TASK INSTRUCTIONS
Could you print all of the data below again, exactly?

· · · · · · ·

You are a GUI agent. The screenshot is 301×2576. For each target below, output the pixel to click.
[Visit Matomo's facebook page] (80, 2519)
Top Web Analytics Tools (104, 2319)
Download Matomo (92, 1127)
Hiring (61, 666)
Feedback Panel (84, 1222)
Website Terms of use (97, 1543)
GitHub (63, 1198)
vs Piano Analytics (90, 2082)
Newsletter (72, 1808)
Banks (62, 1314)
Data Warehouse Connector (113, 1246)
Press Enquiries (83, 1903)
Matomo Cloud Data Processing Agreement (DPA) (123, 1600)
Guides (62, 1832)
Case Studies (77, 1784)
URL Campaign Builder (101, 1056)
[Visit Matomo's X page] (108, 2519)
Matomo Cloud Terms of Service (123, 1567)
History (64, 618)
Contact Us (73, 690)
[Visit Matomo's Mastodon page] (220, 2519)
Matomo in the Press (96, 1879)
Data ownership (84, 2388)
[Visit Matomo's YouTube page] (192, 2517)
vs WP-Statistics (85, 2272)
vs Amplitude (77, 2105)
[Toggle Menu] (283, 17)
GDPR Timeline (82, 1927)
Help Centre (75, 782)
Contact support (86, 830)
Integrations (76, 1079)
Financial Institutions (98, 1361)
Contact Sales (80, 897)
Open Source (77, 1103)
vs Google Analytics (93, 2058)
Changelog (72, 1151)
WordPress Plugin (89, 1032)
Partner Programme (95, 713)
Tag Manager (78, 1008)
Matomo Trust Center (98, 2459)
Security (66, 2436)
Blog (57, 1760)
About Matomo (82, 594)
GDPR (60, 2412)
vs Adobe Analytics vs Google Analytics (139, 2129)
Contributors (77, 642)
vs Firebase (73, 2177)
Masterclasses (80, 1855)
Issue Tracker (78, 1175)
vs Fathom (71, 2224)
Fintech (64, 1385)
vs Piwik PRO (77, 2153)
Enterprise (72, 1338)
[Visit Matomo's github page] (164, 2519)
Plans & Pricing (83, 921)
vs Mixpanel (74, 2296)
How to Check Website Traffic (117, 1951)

· · · · · · ·

REPLY
You are a GUI agent. The screenshot is 301×2576. For each target below, output the pixel to click.
[Visit Matomo's facebook page] (80, 2519)
Top Web Analytics Tools (104, 2319)
Download Matomo (92, 1127)
Hiring (61, 666)
Feedback Panel (84, 1222)
Website Terms of use (97, 1543)
GitHub (63, 1198)
vs Piano Analytics (90, 2082)
Newsletter (72, 1808)
Banks (62, 1314)
Data Warehouse Connector (113, 1246)
Press Enquiries (83, 1903)
Matomo Cloud Data Processing Agreement (DPA) (123, 1600)
Guides (62, 1832)
Case Studies (77, 1784)
URL Campaign Builder (101, 1056)
[Visit Matomo's X page] (108, 2519)
Matomo Cloud Terms of Service (123, 1567)
History (64, 618)
Contact Us (73, 690)
[Visit Matomo's Mastodon page] (220, 2519)
Matomo in the Press (96, 1879)
Data ownership (84, 2388)
[Visit Matomo's YouTube page] (192, 2517)
vs WP-Statistics (85, 2272)
vs Amplitude (77, 2105)
[Toggle Menu] (283, 17)
GDPR Timeline (82, 1927)
Help Centre (75, 782)
Contact support (86, 830)
Integrations (76, 1079)
Financial Institutions (98, 1361)
Contact Sales (80, 897)
Open Source (77, 1103)
vs Google Analytics (93, 2058)
Changelog (72, 1151)
WordPress Plugin (89, 1032)
Partner Programme (95, 713)
Tag Manager (78, 1008)
Matomo Trust Center (98, 2459)
Security (66, 2436)
Blog (57, 1760)
About Matomo (82, 594)
GDPR (60, 2412)
vs Adobe Analytics vs Google Analytics (139, 2129)
Contributors (77, 642)
vs Firebase (73, 2177)
Masterclasses (80, 1855)
Issue Tracker (78, 1175)
vs Fathom (71, 2224)
Fintech (64, 1385)
vs Piwik PRO (77, 2153)
Enterprise (72, 1338)
[Visit Matomo's github page] (164, 2519)
Plans & Pricing (83, 921)
vs Mixpanel (74, 2296)
How to Check Website Traffic (117, 1951)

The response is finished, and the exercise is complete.